Trend Micro experts reported the Necurs botnet has been using Internet Query (IQY) files in recent spam campaigns to bypass security protections.
The Necurs botnet is currently the largest spam botnet, it has been active since at least 2012 and was involved in massive campaigns spreading malware such as the Locky ransomware, the Scarab ransomware, and the Dridex banking Trojan.
Necurs is the world’s largest spam botnet, it is composed of millions of infected computers worldwide.
In the campaign observed in April, botmaster leveraged .URL files with modified icons to deceive recipients and trick them into believing they are opening a different file type.
Necurs has now adopted a new tactic to avoid detection, operators now leverage text files with a specific format, IQY files that allow users to import data from external sources into Excel documents, and Windows automatically executes them in Excel.

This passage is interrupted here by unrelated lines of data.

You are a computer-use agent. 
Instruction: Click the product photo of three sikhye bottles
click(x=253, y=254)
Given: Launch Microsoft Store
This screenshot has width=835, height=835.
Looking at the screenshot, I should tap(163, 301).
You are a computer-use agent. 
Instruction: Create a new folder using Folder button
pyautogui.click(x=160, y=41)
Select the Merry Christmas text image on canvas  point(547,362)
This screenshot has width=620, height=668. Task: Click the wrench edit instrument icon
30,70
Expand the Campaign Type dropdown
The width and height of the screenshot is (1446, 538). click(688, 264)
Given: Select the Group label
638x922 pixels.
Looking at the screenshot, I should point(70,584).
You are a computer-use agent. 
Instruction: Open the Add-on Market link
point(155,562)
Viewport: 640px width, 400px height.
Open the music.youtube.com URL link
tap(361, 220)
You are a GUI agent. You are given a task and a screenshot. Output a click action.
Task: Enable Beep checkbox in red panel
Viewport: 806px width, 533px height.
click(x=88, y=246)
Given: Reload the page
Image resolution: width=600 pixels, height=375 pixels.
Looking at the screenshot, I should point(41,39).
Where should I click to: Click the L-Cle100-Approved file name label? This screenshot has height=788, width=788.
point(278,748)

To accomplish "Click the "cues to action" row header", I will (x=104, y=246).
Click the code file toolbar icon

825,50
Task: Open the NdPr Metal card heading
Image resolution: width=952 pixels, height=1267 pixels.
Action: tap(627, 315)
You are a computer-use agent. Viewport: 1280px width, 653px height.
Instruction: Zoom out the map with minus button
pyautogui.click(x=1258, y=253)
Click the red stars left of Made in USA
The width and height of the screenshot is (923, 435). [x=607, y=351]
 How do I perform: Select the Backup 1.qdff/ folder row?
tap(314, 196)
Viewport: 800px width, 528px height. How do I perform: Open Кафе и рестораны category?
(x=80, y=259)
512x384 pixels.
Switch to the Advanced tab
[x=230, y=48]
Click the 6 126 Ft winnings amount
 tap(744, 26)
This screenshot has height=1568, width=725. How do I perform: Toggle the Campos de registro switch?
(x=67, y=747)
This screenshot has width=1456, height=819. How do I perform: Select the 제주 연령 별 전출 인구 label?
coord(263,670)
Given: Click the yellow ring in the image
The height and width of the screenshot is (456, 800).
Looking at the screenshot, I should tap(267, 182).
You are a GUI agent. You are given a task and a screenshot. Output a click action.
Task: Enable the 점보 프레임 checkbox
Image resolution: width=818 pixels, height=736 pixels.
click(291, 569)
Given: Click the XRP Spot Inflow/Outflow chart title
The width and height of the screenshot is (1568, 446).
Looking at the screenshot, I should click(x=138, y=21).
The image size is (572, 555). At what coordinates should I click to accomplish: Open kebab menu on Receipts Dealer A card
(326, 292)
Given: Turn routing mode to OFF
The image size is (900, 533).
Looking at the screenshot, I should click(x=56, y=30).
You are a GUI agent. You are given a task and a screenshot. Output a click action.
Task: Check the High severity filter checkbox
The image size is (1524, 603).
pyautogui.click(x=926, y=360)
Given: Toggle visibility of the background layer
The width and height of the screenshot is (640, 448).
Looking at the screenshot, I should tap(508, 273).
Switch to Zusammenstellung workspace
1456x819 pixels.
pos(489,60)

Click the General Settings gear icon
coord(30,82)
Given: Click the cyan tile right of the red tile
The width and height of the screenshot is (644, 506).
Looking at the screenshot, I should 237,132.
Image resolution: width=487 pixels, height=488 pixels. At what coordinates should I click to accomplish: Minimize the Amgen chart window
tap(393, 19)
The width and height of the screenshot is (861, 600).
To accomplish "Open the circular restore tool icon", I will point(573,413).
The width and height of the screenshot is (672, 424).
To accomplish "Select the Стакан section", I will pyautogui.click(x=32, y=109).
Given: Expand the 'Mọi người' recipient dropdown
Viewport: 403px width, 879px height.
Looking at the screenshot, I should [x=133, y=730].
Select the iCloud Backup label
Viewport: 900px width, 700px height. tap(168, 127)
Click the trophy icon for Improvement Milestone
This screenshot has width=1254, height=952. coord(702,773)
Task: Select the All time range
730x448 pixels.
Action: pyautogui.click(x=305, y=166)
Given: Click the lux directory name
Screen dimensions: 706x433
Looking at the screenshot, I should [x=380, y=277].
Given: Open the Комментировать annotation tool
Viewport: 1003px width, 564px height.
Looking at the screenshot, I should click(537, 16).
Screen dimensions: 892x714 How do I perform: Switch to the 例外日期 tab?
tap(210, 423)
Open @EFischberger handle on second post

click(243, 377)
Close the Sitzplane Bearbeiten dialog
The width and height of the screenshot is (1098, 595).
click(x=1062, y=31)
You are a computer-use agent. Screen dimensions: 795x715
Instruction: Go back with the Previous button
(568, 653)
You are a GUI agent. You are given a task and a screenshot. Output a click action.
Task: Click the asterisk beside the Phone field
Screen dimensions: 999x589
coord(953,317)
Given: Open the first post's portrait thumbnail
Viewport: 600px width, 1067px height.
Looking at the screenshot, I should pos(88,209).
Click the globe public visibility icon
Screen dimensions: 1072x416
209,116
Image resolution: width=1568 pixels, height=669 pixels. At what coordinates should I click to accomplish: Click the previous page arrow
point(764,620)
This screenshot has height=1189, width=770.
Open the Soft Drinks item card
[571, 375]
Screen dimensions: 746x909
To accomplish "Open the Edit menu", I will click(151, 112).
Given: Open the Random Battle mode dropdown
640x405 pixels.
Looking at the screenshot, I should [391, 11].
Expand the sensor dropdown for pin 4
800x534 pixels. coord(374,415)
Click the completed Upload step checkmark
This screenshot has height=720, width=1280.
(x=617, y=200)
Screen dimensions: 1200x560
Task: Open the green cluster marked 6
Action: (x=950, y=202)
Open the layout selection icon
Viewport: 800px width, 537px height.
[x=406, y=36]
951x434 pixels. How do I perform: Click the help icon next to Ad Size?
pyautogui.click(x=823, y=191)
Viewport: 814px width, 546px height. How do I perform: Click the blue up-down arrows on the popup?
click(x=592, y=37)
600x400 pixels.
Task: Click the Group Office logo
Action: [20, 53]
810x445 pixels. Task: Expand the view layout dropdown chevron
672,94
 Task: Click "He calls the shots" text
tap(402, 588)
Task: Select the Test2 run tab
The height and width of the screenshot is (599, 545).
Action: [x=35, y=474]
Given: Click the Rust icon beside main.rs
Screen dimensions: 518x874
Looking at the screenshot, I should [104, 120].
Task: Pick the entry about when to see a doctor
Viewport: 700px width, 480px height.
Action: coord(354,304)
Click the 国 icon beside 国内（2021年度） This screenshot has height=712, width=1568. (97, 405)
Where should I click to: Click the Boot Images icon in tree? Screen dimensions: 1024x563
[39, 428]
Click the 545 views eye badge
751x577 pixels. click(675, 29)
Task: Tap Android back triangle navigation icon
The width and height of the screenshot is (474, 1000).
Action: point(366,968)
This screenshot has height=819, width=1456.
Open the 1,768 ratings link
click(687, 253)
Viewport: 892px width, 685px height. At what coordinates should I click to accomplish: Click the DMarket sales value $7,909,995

The campaigns using IQY file attachments feature subject and file names containing terms that refer to sales promotions, offers, and discounts.
“The new wave of spam samples has IQY file attachments. The subject and attachment file contains terms that refer to sales promotions, offers, and discounts, likely to disguise it as the type of information opened in Excel.” reads the report published by Trend Micro.
Once executed, the IQY file queries to the URL in its code to fetch data and insert it into an Excel worksheet.
The data contains a script that exploits Excel’s Dynamic Data Exchange (DDE) feature to execute a command line and launch a PowerShell process to execute a remote PowerShell script directory in the memory of the target system.
The script downloads a Trojanized remote access application and the final payload, the FlawedAMMYY backdoor. The backdoor borrows the code of the Ammyy Admin remote access Trojan.
In recent attacks, the script was used to download an image file before the final payload. The image is a disguised malware downloader that fetches an encrypted component file containing the same backdoor routines.
“The PowerShell script enables the download of an executable file, a trojanized remote access application, and its final payload: the backdoor FlawedAMMYY (detected as BKDR_FlawedAMMYY.A). This backdoor appears to have been developed from the leaked source code of the remote administration software called Ammyy Admin.” continues the analysis.
“In a more recent spam wave, the script downloads an image file before the final payload. The downloaded image is a disguised downloader malware (detected as BKDR_FlawedAMMYY.DLOADR) that downloads an encrypted component file (detected as BKDR_FlawedAMMYY.B) containing the same main backdoor routines.”
FlawedAMMYY implements common backdoor features, it allows attackers to manage files, capture the screen, remote control the machine, establish RDP SessionsService and much more.
The extra layer of evasion implemented in Necurs make the botnet even more insidious as explained by the experts.
“Adding this new layer of evasion to Necurs poses new challenges because web queries generally come in the form of plaintext files, which makes the attached IQY file’s URL the only indication of malware activity. In addition, its structure is the same as normal Web Queries. Therefore, a security solution that blocks malicious URLs could be used to defend against this threat,” Trend Micro concludes.
Experts highlighted that users receive two warning messages upon execution of the IQY file attachment, for this reason, it is essential to pay attention to any warning to neutralize the attack.